Could you restate word for word only the lines below from the one holding "Word vrijwilliger (21, 1799)" to the one holding "Ana Sayfa (30, 271)", inclusive, and leave out the pictures?

+ + + +

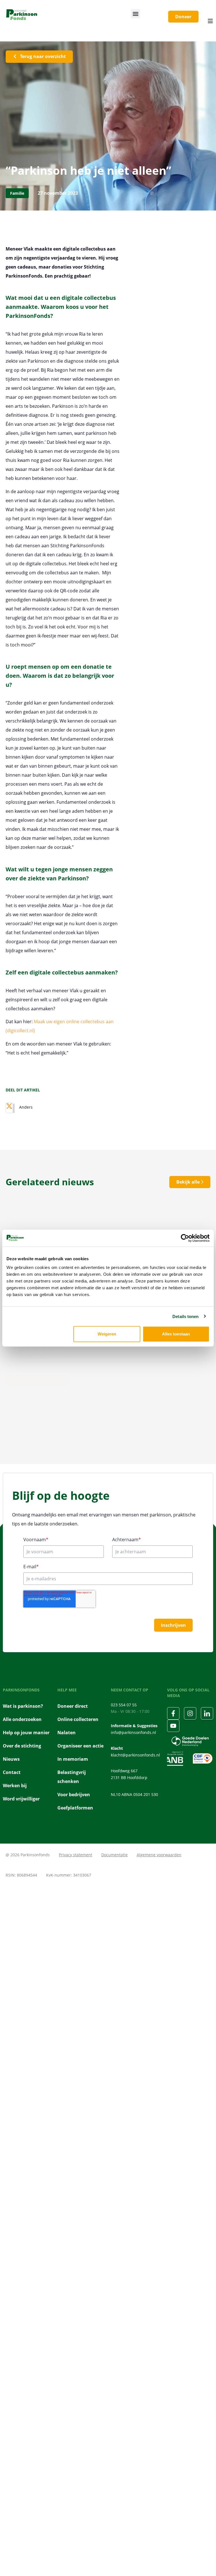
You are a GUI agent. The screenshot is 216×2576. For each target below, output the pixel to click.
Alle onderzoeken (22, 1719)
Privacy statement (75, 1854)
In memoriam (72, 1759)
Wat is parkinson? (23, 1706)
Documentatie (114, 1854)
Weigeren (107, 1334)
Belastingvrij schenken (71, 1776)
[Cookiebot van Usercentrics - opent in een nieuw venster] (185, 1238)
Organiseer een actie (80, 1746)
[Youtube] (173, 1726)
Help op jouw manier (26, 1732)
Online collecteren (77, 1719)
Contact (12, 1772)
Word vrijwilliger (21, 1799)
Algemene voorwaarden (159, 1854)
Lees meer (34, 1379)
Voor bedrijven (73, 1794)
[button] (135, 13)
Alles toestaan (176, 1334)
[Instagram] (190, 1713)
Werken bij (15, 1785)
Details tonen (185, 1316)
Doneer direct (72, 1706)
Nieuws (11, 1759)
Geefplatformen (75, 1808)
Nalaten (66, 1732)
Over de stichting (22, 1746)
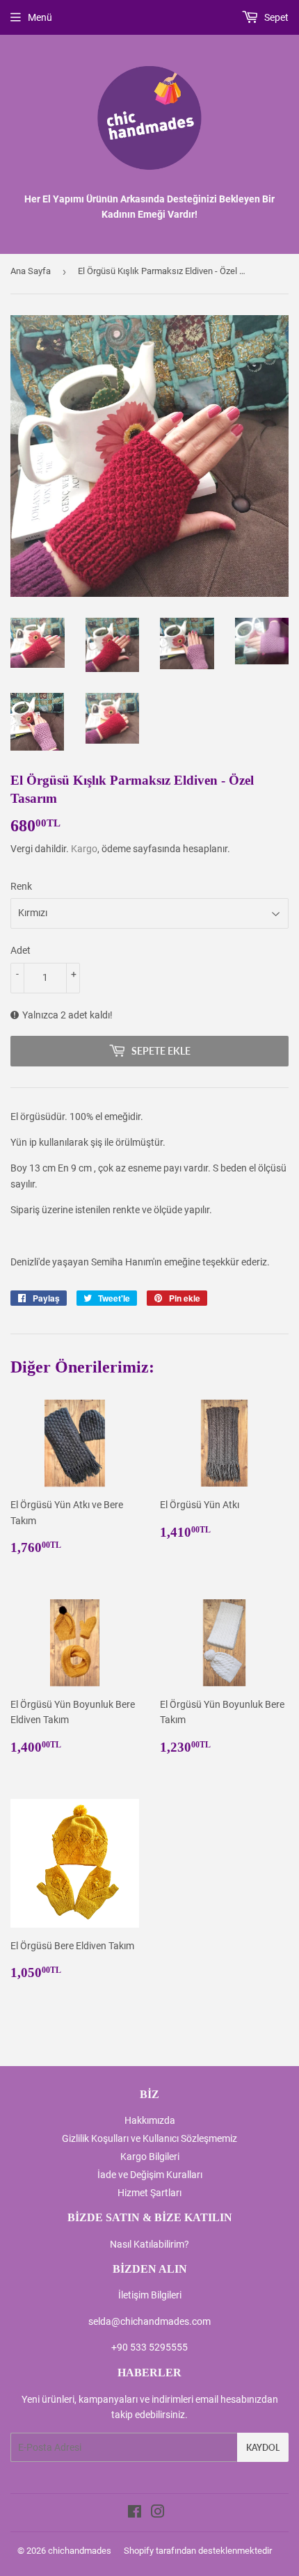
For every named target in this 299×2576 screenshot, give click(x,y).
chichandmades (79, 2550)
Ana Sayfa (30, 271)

+ + + +

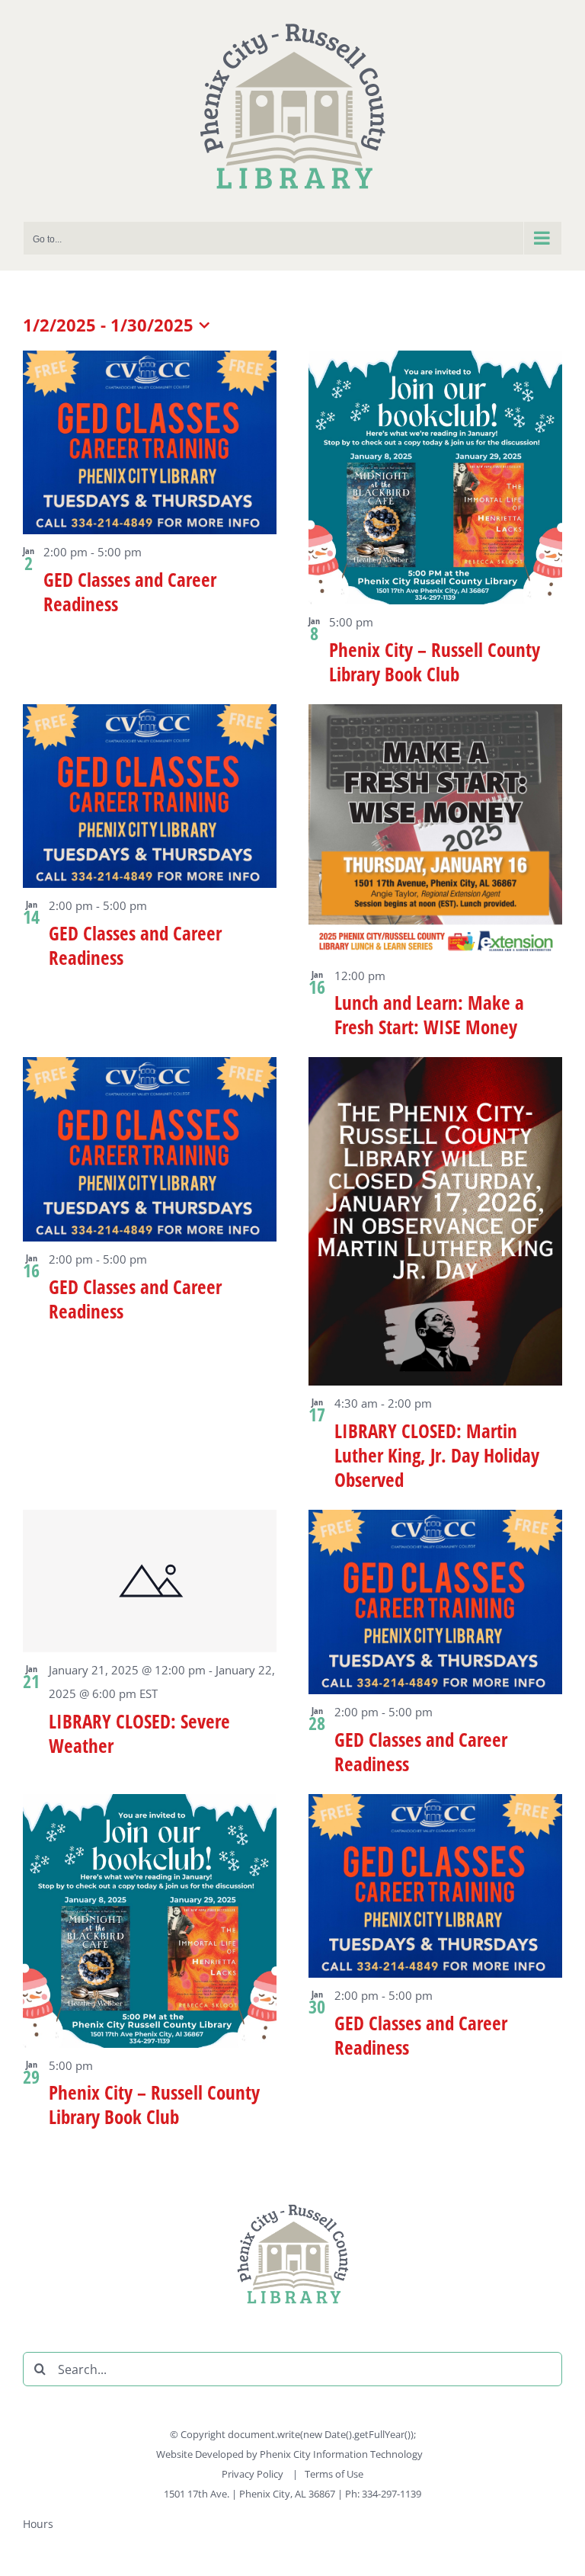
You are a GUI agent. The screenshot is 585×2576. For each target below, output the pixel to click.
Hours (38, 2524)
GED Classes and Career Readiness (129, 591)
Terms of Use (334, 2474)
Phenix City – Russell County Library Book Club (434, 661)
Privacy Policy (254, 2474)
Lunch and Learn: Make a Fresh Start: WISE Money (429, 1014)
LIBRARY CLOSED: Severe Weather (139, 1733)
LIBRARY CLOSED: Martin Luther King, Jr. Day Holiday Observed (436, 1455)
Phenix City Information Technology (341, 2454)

+ + + +

--- ANSWER SECTION ---
Word vrijwilliger (21, 1799)
Algemene voorwaarden (159, 1854)
Lees meer (34, 1379)
Voor bedrijven (73, 1794)
[button] (135, 13)
Alles toestaan (176, 1334)
[Instagram] (190, 1713)
Werken bij (15, 1785)
Details tonen (185, 1316)
Doneer direct (72, 1706)
Nieuws (11, 1759)
Geefplatformen (75, 1808)
Nalaten (66, 1732)
Over de stichting (22, 1746)
For every named target in this 299×2576 screenshot, give click(x,y).
chichandmades (79, 2550)
Ana Sayfa (30, 271)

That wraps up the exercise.